(Records from a pointing dataset)

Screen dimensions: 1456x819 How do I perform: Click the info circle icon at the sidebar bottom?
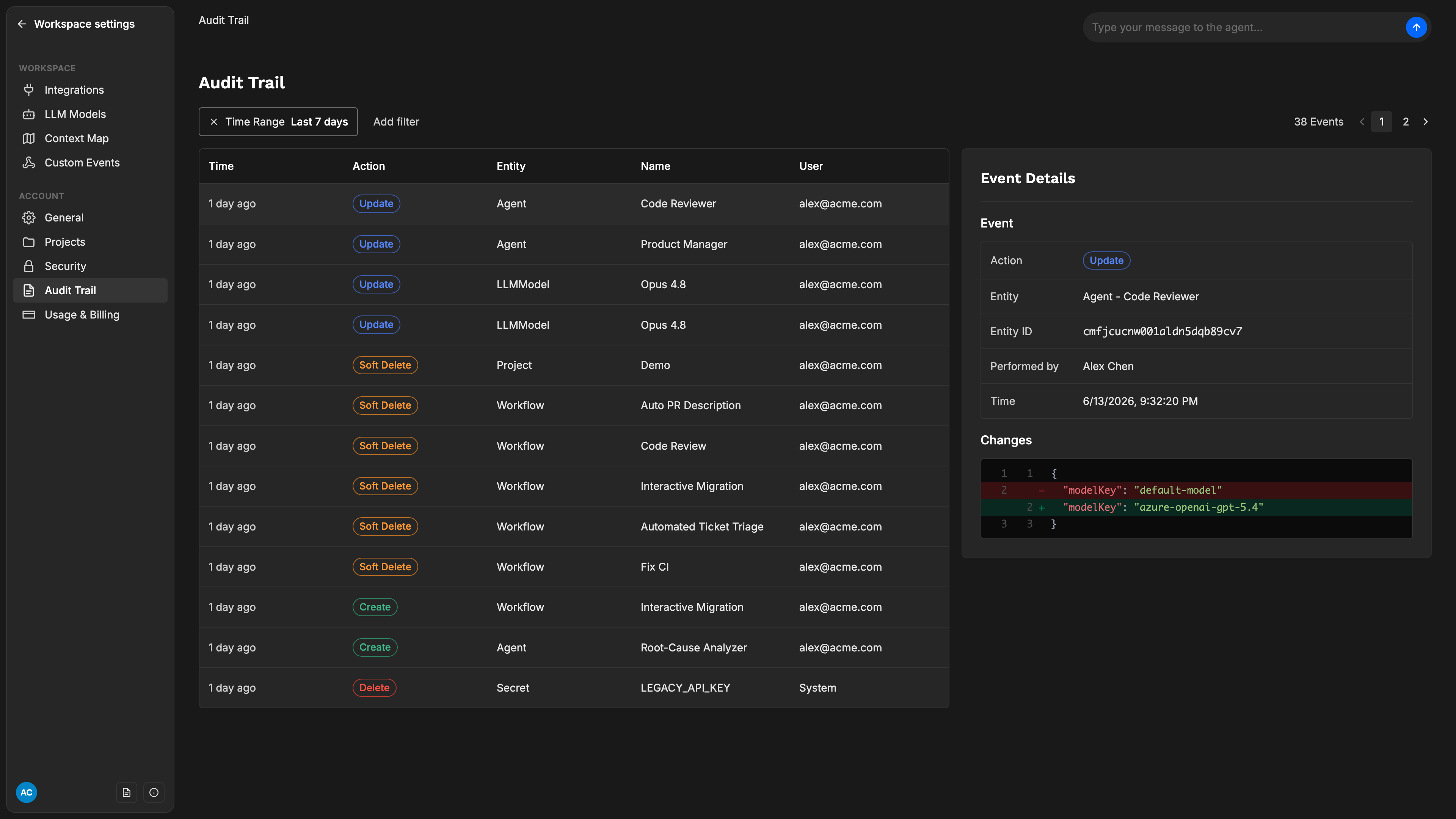point(154,792)
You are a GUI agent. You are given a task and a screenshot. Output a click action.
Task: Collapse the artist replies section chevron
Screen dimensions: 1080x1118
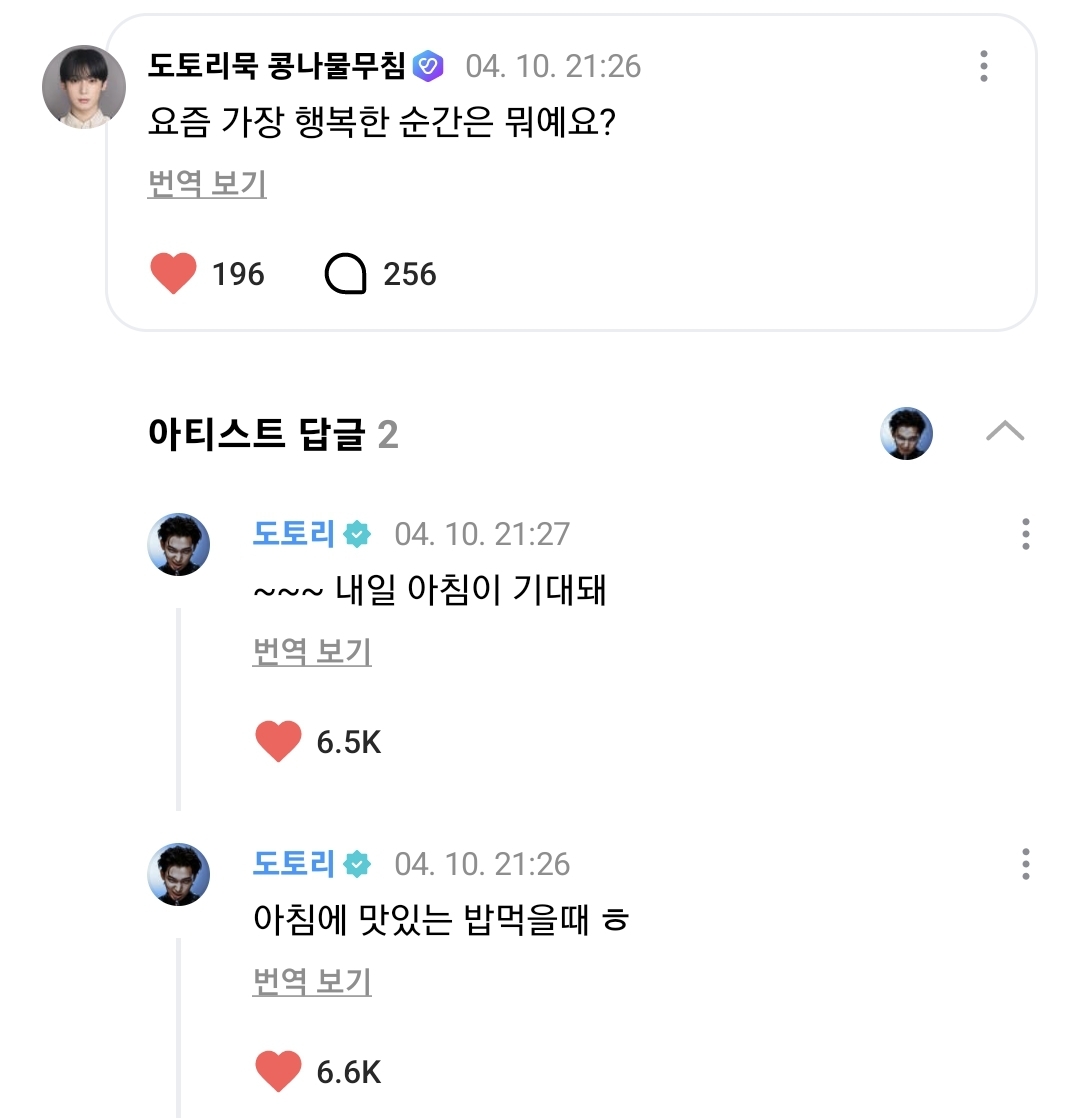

- [Instructions for the task]: Could you rewrite all of these records, requests included, but shift every coordinate in the answers by -132? Leave the pictures out.

- [Solution to this exercise]:
Screen dimensions: 1456x819 How do I perform: Click the info circle icon at the sidebar bottom?
point(22,660)
You are a GUI agent. You are given a task and a screenshot. Output a click action.
Task: Collapse the artist replies section chevron
Screen dimensions: 1080x1118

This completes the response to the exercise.